• **WHAT YOU WILL DO**: Format every line of the records below as a numbered list, omitting any blank lines.

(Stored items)
--

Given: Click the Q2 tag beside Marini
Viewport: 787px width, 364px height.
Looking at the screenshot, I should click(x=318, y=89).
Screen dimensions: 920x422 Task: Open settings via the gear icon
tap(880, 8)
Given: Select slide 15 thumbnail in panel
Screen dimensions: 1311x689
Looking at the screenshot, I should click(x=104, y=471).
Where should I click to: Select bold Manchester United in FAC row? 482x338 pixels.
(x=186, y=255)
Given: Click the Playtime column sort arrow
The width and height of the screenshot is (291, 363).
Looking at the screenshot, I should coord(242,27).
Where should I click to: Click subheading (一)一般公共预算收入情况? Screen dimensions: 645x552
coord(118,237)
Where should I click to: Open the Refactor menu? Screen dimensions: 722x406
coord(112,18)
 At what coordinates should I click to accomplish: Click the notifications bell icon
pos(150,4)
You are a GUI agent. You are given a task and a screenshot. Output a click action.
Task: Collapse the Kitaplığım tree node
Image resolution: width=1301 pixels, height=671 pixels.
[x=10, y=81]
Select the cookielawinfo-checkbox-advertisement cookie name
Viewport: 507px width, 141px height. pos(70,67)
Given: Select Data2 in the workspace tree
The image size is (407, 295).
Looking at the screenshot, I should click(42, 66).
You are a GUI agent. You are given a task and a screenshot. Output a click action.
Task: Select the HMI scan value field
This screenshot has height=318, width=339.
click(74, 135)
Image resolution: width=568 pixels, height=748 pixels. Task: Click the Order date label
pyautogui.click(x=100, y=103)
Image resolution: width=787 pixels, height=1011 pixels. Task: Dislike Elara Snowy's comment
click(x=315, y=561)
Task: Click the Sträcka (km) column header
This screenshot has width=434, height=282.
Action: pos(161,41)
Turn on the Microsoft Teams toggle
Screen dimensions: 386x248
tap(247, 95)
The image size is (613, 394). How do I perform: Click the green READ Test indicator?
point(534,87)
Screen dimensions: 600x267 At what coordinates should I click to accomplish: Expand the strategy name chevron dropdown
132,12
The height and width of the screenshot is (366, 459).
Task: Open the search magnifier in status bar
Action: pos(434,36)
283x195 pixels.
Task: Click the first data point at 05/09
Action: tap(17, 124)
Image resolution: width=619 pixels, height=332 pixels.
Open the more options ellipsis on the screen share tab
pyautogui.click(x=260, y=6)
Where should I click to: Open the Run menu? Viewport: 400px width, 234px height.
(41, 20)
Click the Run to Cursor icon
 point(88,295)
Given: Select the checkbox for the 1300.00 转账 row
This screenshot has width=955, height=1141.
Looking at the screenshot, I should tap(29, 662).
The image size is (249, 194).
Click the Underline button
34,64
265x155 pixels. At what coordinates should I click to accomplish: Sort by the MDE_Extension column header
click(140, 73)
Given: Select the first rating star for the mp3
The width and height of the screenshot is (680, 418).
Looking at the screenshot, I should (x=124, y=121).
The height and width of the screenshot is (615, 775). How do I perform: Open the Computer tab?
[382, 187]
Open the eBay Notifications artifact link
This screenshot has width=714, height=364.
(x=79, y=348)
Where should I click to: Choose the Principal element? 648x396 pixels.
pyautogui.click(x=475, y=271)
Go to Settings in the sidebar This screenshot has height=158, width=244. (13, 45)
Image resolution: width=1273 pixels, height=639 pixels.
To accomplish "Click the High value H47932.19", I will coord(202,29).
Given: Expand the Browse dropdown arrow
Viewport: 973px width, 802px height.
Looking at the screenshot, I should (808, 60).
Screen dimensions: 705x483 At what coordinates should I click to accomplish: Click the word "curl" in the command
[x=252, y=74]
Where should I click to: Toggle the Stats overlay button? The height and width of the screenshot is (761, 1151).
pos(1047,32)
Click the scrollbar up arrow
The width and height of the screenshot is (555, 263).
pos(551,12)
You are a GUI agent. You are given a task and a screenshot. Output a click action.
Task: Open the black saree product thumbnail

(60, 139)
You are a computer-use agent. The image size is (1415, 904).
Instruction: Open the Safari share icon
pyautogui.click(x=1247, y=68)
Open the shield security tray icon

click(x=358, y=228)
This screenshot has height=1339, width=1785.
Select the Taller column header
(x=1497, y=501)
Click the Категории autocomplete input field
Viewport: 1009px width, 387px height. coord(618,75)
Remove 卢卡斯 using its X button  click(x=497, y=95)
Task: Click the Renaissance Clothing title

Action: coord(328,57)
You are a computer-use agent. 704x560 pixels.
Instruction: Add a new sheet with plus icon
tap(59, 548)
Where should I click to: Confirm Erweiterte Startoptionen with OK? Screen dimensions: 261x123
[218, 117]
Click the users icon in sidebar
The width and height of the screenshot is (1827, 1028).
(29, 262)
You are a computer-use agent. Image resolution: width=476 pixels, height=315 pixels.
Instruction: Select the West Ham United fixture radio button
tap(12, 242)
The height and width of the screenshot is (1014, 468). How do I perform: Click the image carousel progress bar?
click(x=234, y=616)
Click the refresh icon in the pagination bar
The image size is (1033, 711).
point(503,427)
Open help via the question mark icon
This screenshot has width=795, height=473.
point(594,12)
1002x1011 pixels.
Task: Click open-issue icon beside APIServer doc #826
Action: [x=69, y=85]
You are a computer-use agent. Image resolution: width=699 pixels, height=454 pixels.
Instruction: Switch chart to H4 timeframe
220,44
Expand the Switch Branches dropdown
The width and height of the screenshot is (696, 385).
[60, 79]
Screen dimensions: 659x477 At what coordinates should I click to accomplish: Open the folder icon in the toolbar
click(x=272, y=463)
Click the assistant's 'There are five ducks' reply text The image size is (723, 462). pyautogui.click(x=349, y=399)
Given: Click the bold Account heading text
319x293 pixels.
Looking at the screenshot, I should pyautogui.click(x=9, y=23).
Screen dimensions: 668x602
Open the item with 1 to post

--

• **SOLUTION BELOW**:
1. Given: Click the Q2 tag beside Marini
2. Viewport: 787px width, 364px height.
3. Looking at the screenshot, I should click(x=318, y=89).
4. Screen dimensions: 920x422 Task: Open settings via the gear icon
5. tap(880, 8)
6. Given: Select slide 15 thumbnail in panel
7. Screen dimensions: 1311x689
8. Looking at the screenshot, I should click(x=104, y=471).
9. Where should I click to: Select bold Manchester United in FAC row? 482x338 pixels.
10. (x=186, y=255)
11. Given: Click the Playtime column sort arrow
12. The width and height of the screenshot is (291, 363).
13. Looking at the screenshot, I should coord(242,27).
14. Where should I click to: Click subheading (一)一般公共预算收入情况? Screen dimensions: 645x552
15. coord(118,237)
16. Where should I click to: Open the Refactor menu? Screen dimensions: 722x406
17. coord(112,18)
18.  At what coordinates should I click to accomplish: Click the notifications bell icon
19. pos(150,4)
20. You are a GUI agent. You are given a task and a screenshot. Output a click action.
21. Task: Collapse the Kitaplığım tree node
22. Image resolution: width=1301 pixels, height=671 pixels.
23. [x=10, y=81]
24. Select the cookielawinfo-checkbox-advertisement cookie name
25. Viewport: 507px width, 141px height. pos(70,67)
26. Given: Select Data2 in the workspace tree
27. The image size is (407, 295).
28. Looking at the screenshot, I should click(42, 66).
29. You are a GUI agent. You are given a task and a screenshot. Output a click action.
30. Task: Select the HMI scan value field
31. This screenshot has height=318, width=339.
32. click(74, 135)
33. Image resolution: width=568 pixels, height=748 pixels. Task: Click the Order date label
34. pyautogui.click(x=100, y=103)
35. Image resolution: width=787 pixels, height=1011 pixels. Task: Dislike Elara Snowy's comment
36. click(x=315, y=561)
37. Task: Click the Sträcka (km) column header
38. This screenshot has width=434, height=282.
39. Action: pos(161,41)
40. Turn on the Microsoft Teams toggle
41. Screen dimensions: 386x248
42. tap(247, 95)
43. The image size is (613, 394). How do I perform: Click the green READ Test indicator?
44. point(534,87)
45. Screen dimensions: 600x267 At what coordinates should I click to accomplish: Expand the strategy name chevron dropdown
46. 132,12
47. The height and width of the screenshot is (366, 459).
48. Task: Open the search magnifier in status bar
49. Action: pos(434,36)
50. 283x195 pixels.
51. Task: Click the first data point at 05/09
52. Action: tap(17, 124)
53. Image resolution: width=619 pixels, height=332 pixels.
54. Open the more options ellipsis on the screen share tab
55. pyautogui.click(x=260, y=6)
56. Where should I click to: Open the Run menu? Viewport: 400px width, 234px height.
57. (41, 20)
58. Click the Run to Cursor icon
59.  point(88,295)
60. Given: Select the checkbox for the 1300.00 转账 row
61. This screenshot has width=955, height=1141.
62. Looking at the screenshot, I should tap(29, 662).
63. The image size is (249, 194).
64. Click the Underline button
65. 34,64
66. 265x155 pixels. At what coordinates should I click to accomplish: Sort by the MDE_Extension column header
67. click(140, 73)
68. Given: Select the first rating star for the mp3
69. The width and height of the screenshot is (680, 418).
70. Looking at the screenshot, I should (x=124, y=121).
71. The height and width of the screenshot is (615, 775). How do I perform: Open the Computer tab?
72. [382, 187]
73. Open the eBay Notifications artifact link
74. This screenshot has width=714, height=364.
75. (x=79, y=348)
76. Where should I click to: Choose the Principal element? 648x396 pixels.
77. pyautogui.click(x=475, y=271)
78. Go to Settings in the sidebar This screenshot has height=158, width=244. (13, 45)
79. Image resolution: width=1273 pixels, height=639 pixels.
80. To accomplish "Click the High value H47932.19", I will coord(202,29).
81. Given: Expand the Browse dropdown arrow
82. Viewport: 973px width, 802px height.
83. Looking at the screenshot, I should (808, 60).
84. Screen dimensions: 705x483 At what coordinates should I click to accomplish: Click the word "curl" in the command
85. [x=252, y=74]
86. Where should I click to: Toggle the Stats overlay button? The height and width of the screenshot is (761, 1151).
87. pos(1047,32)
88. Click the scrollbar up arrow
89. The width and height of the screenshot is (555, 263).
90. pos(551,12)
91. You are a GUI agent. You are given a task and a screenshot. Output a click action.
92. Task: Open the black saree product thumbnail
93. (60, 139)
94. You are a computer-use agent. The image size is (1415, 904).
95. Instruction: Open the Safari share icon
96. pyautogui.click(x=1247, y=68)
97. Open the shield security tray icon
98. click(x=358, y=228)
99. This screenshot has height=1339, width=1785.
100. Select the Taller column header
101. (x=1497, y=501)
102. Click the Категории autocomplete input field
103. Viewport: 1009px width, 387px height. coord(618,75)
104. Remove 卢卡斯 using its X button  click(x=497, y=95)
105. Task: Click the Renaissance Clothing title
106. Action: coord(328,57)
107. You are a computer-use agent. 704x560 pixels.
108. Instruction: Add a new sheet with plus icon
109. tap(59, 548)
110. Where should I click to: Confirm Erweiterte Startoptionen with OK? Screen dimensions: 261x123
111. [218, 117]
112. Click the users icon in sidebar
113. The width and height of the screenshot is (1827, 1028).
114. (29, 262)
115. You are a computer-use agent. Image resolution: width=476 pixels, height=315 pixels.
116. Instruction: Select the West Ham United fixture radio button
117. tap(12, 242)
118. The height and width of the screenshot is (1014, 468). How do I perform: Click the image carousel progress bar?
119. click(x=234, y=616)
120. Click the refresh icon in the pagination bar
121. The image size is (1033, 711).
122. point(503,427)
123. Open help via the question mark icon
124. This screenshot has width=795, height=473.
125. point(594,12)
126. 1002x1011 pixels.
127. Task: Click open-issue icon beside APIServer doc #826
128. Action: [x=69, y=85]
129. You are a computer-use agent. Image resolution: width=699 pixels, height=454 pixels.
130. Instruction: Switch chart to H4 timeframe
131. 220,44
132. Expand the Switch Branches dropdown
133. The width and height of the screenshot is (696, 385).
134. [60, 79]
135. Screen dimensions: 659x477 At what coordinates should I click to accomplish: Open the folder icon in the toolbar
136. click(x=272, y=463)
137. Click the assistant's 'There are five ducks' reply text The image size is (723, 462). pyautogui.click(x=349, y=399)
138. Given: Click the bold Account heading text
139. 319x293 pixels.
140. Looking at the screenshot, I should pyautogui.click(x=9, y=23).
141. Screen dimensions: 668x602
142. Open the item with 1 to post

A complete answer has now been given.